Existing Early-Exit (EE) networks for efficient event detection on resource-constrained devices suffer from Euclidean space limitations, hindering hierarchical consistency and reliability of early predictions. Method: We propose HypEE, a hyperbolic early-exit network that constructs hierarchical representations with partial-order constraints in hyperbolic space. It introduces an entailment loss for geometry-aware hierarchical training and equips the model with intrinsic uncertainty quantification to enable more reliable dynamic exit decisions. Contribution/Results: Compared to Euclidean EE baselines, HypEE significantly improves accuracy at the earliest exit layer across multiple audio event detection tasks, while also enhancing overall accuracy and inference efficiency. HypEE is the first framework to deeply integrate hyperbolic geometric modeling with early-exit mechanisms, establishing a novel paradigm for lightweight temporal understanding.

Deploying accurate event detection on resource-constrained devices is challenged by the trade-off between performance and computational cost.
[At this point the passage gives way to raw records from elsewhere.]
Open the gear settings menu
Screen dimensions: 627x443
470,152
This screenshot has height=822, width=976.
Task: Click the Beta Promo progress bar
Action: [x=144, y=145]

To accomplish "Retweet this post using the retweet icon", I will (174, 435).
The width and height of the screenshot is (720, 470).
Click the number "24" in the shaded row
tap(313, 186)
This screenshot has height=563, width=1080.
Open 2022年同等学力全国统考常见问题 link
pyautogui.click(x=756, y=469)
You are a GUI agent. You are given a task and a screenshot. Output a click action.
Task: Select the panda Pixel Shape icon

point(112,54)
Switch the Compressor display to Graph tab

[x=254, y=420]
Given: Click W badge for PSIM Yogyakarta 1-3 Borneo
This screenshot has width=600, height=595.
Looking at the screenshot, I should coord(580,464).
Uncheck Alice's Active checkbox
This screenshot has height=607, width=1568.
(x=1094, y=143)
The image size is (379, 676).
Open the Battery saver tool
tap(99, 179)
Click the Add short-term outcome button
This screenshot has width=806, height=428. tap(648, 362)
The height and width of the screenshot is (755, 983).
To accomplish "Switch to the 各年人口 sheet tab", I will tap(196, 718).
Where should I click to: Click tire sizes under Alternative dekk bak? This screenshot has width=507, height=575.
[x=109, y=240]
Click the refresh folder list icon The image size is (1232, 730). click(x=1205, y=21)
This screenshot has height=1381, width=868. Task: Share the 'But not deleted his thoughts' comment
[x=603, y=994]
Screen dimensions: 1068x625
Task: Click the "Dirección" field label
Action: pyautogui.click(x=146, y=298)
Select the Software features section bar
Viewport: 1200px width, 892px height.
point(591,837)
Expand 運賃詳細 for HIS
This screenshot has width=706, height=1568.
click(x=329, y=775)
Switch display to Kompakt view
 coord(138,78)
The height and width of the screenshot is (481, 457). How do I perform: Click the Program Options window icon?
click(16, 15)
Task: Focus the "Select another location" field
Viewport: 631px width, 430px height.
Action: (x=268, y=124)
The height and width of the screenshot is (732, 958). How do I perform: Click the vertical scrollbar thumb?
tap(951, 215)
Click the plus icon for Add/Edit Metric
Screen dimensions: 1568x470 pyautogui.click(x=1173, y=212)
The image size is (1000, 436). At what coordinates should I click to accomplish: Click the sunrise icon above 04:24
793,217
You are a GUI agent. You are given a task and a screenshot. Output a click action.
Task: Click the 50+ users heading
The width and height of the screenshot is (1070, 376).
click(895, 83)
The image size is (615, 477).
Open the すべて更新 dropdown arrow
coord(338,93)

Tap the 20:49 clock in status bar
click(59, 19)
While Early-Exit (EE) networks offer a solution through adaptive computation, they often fail to enforce a coherent hierarchical structure, limiting the reliability of their early predictions. To address this, we propose Hyperbolic Early-Exit networks (HypEE), a novel framework that learns EE representations in the hyperbolic space. Our core contribution is a hierarchical training objective with a novel entailment loss, which enforces a partial-ordering constraint to ensure that deeper network layers geometrically refine the representations of shallower ones. Experiments on multiple audio event detection tasks and backbone architectures show that HypEE significantly outperforms standard Euclidean EE baselines, especially at the earliest, most computationally-critical exits. The learned geometry also provides a principled measure of uncertainty, enabling a novel triggering mechanism that makes the overall system both more efficient and more accurate than a conventional EE and standard backbone models without early-exits.